[Document segment]
- Subhash Mukhopadhyay
- Born: 12 February 1919 Krishnanagar, Bengal Presidency, British India
- Died: 8 July 2003 (aged 84) Kolkata, West Bengal, India
- Occupation: Poet
- Writing career
- Genres: novels, poetry, libretto

= Subhash Mukhopadhyay (poet) =

Indian poet and translator

Subhash Mukhopadhyay (12 February 1919 – 8 July 2003) was one of the foremost Indian Bengali poets of the 20th century. He is also known as the "podatik kobi" ("foot-soldier poet") in the field of Bengali literature. A book of thirty of Subhash's best known poems in English translation, titled ' As Day is Breaking', was published in 2014 by Anjan Basu, a Bangalore-based writer/critic. The book includes a rather detailed introduction to the poet's work as well. He was honoured with Jnanpith Award in 1991.

==Early life==
Mukhopadhyay was born in 1919 in Krishnanagar, a town in Nadia district in the province of West Bengal. An excellent student, he studied philosophy at the Scottish Church College in Calcutta, graduating with honours in 1941.

==Career==
Like his contemporary Sukanta Bhattacharya, Mukhopadhyay developed strong political beliefs at an early age. He was deeply committed to the cause of social justice, and was active in left-wing student politics through his college years. Following graduation, he formally joined the Communist Party of India. He thus became one of a handful of literary practitioners with first-hand experience as a party worker and activist.

In 1940, while still a student, he published his first volume of poetry Padatik (Pedestrian). Many critics regard this book as a milestone in the development of modern Bengali poetry. It represented a clear departure from the earlier Kallol generation of poets; and Subhash's distinctive, direct voice, allied with his technical skill and radical world-view, gained him great popularity. In his poetry, Subhash grappled with the massive upheavals of that era which ruptured Bengali society from top to bottom. The 1940s were marked by world war, famine, partition, communal riots and mass emigration in Bengal. Subhash's writings broke away from the traditional moorings of the establishment poets, and instead addressed the despair and disillusion felt by the common people. He remained throughout his life an advocate of the indivisibility of the Bengali people and Bengali culture. His radical activism continued unabated. He was one of the leaders of the "Anti-Fascist Writers' and Artists' Association", formed in March 1942 in reaction to the murder of Somen Chanda, a fellow-writer and Marxist activist. Subhash remained attached with the Communist Party until 1982, and spent time in jail as a political prisoner briefly in the late 1960s. From the late 1950s onwards, Subhash's poetry evolved into something more personal and introspective. The lyricism of Phul phutuk na phutuk, aaj Boshonto, one of his most famous poems, was a result of this period.

[Raw records]
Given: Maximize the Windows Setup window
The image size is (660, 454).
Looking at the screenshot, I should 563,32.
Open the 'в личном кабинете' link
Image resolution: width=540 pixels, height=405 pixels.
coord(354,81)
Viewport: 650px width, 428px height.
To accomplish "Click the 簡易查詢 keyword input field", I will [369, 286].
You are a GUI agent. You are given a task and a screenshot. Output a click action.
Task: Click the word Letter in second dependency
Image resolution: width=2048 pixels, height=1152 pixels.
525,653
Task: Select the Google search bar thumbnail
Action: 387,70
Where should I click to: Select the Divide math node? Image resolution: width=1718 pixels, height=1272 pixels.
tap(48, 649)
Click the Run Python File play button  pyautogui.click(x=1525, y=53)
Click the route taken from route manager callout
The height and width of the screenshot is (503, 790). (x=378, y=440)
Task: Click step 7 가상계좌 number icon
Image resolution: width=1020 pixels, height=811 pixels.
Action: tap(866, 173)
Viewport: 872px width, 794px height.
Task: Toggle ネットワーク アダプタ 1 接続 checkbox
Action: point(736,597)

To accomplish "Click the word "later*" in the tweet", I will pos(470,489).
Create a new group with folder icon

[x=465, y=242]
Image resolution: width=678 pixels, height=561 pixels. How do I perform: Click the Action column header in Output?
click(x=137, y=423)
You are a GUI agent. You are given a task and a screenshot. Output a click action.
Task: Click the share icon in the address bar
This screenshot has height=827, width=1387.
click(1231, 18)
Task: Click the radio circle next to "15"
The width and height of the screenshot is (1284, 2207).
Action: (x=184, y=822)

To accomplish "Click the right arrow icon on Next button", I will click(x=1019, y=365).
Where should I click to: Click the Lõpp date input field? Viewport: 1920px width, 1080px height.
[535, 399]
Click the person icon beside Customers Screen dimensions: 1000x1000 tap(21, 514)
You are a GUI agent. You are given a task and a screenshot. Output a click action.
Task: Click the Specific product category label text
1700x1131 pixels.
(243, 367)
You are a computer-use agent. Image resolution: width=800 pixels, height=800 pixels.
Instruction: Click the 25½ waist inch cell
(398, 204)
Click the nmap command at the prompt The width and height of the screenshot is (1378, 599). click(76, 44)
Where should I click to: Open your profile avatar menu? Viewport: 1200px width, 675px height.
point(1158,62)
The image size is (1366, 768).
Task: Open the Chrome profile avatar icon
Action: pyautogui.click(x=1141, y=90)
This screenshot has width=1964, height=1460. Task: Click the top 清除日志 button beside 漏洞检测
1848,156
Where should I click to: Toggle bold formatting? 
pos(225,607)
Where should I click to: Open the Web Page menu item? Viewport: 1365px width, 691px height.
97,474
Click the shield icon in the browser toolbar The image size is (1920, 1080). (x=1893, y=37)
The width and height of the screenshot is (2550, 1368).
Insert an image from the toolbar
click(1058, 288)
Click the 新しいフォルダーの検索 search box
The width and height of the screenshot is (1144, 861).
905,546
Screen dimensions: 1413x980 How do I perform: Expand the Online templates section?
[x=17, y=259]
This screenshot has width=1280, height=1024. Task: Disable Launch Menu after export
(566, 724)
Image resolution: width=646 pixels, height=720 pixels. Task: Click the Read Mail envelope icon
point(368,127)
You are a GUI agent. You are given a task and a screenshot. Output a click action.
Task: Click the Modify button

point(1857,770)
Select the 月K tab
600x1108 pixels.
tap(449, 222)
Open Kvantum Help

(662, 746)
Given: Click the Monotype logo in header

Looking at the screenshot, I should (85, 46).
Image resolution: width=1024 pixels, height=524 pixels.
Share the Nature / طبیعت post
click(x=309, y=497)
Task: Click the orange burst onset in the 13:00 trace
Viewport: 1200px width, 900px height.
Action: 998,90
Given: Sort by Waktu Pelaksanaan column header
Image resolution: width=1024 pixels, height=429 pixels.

[Challenges]
**A)** According to the Subhash Mukhopadhyay biography, at which college did he study philosophy?
**B)** Pick up the Subhash Mukhopadhyay biography after its final sentence and keep writing.
You won't need the items for either task.

[Responses per task]
**A)** The Scottish Church College in Calcutta.

**B)**
Later in the 1970s, Subhash's poetry took a turn toward the narrative and the allegorical. But he never lost his technical facility nor his unique voice. Besides verse, Subhash also wrote works of prose including novels, essays and travelogues. He was active in journalism too, having served on the editorial staff of daily and weekly newspapers. He was an editor of the leading Bengali literary journal Parichay. He was also an accomplished and popular writer for children. He edited the Bengali children's periodical Sandesh jointly with Satyajit Ray for a few years in the early sixties.

Besides the above, Subhash's work as a translator is notable. He is credited with having translated many of Nazim Hizmet's works into Bengali (from Turkish).

==Personal life==

Mukhopadhyay married Gita Bandyopadhyay, also a well-known writer, in 1951.
They adopted three daughters, and later two more daughters and a son.

He had an older brother named Narayan Mukhopadhyay, who died many years ago in his youth. Narayan had a daughter named Taniya Mukherjee and a son called Ashish Mukherjee, from his wife Mira Mukherjee, who was a teacher by profession.

Subhash suffered from severe heart and kidney ailments, and died in Kolkata in July 2003, at the age of 84. He was survived by his wife Geeta Bandopadhyay.

==Awards==
Mukhopadhyay received numerous awards and honours in his lifetime, including the two highest literary prizes in India: the Sahitya Akademi Award in 1964 (for Joto Dureii Jai), and the Jnanpith Award in 1991. The Government of India awarded the civilian honour of the Padma Bhushan in 2003.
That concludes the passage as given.